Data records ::
....................

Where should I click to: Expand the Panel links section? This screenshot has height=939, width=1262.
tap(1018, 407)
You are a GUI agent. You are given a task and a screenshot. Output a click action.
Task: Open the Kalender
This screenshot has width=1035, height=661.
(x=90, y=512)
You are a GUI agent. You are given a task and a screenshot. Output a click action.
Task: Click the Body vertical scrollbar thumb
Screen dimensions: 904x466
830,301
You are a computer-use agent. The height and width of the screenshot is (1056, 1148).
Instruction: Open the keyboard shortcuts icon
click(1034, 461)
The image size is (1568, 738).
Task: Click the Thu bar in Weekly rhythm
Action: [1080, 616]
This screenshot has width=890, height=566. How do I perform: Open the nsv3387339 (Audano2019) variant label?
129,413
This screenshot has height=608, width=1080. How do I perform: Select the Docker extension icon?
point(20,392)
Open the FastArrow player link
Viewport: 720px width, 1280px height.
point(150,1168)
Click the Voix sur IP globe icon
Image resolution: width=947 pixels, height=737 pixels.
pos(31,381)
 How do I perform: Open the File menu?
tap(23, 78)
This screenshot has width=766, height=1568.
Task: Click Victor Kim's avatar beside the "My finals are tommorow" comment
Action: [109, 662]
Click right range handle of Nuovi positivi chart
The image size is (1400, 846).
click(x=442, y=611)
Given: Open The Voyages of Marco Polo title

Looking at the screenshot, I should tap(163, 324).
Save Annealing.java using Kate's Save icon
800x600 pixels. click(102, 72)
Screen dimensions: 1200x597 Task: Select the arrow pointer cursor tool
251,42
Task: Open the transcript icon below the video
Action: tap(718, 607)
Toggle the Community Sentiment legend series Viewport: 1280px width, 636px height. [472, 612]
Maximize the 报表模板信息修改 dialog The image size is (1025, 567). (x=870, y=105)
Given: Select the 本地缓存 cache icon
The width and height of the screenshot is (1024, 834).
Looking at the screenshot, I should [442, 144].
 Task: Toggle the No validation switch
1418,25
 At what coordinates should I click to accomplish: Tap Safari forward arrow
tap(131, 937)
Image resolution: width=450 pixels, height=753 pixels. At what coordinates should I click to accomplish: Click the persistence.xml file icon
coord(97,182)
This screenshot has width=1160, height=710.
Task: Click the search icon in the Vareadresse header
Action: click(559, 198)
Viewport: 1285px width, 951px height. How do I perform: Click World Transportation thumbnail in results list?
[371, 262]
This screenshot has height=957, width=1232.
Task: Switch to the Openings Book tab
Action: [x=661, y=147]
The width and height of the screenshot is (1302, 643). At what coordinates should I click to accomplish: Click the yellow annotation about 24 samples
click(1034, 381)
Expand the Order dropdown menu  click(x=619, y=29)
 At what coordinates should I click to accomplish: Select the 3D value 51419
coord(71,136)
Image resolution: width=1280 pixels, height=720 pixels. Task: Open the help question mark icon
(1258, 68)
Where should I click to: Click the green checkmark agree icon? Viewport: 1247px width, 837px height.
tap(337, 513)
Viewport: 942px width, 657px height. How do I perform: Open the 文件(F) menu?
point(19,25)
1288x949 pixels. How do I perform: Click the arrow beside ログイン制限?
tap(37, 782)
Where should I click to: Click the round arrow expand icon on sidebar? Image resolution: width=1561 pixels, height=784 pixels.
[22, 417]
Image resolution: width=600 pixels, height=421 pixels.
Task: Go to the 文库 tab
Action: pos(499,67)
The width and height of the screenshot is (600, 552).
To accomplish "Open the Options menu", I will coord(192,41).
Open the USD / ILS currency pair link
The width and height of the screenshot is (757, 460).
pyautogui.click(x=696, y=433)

....................

AIM OF THE TASK ::
Retype exactly the lines of the data above, starting at its first line and finishing with the line that has "You are a computer-use" in it.

WORKED SOLUTION ::
Where should I click to: Expand the Panel links section? This screenshot has height=939, width=1262.
tap(1018, 407)
You are a GUI agent. You are given a task and a screenshot. Output a click action.
Task: Open the Kalender
This screenshot has width=1035, height=661.
(x=90, y=512)
You are a GUI agent. You are given a task and a screenshot. Output a click action.
Task: Click the Body vertical scrollbar thumb
Screen dimensions: 904x466
830,301
You are a computer-use agent. The height and width of the screenshot is (1056, 1148).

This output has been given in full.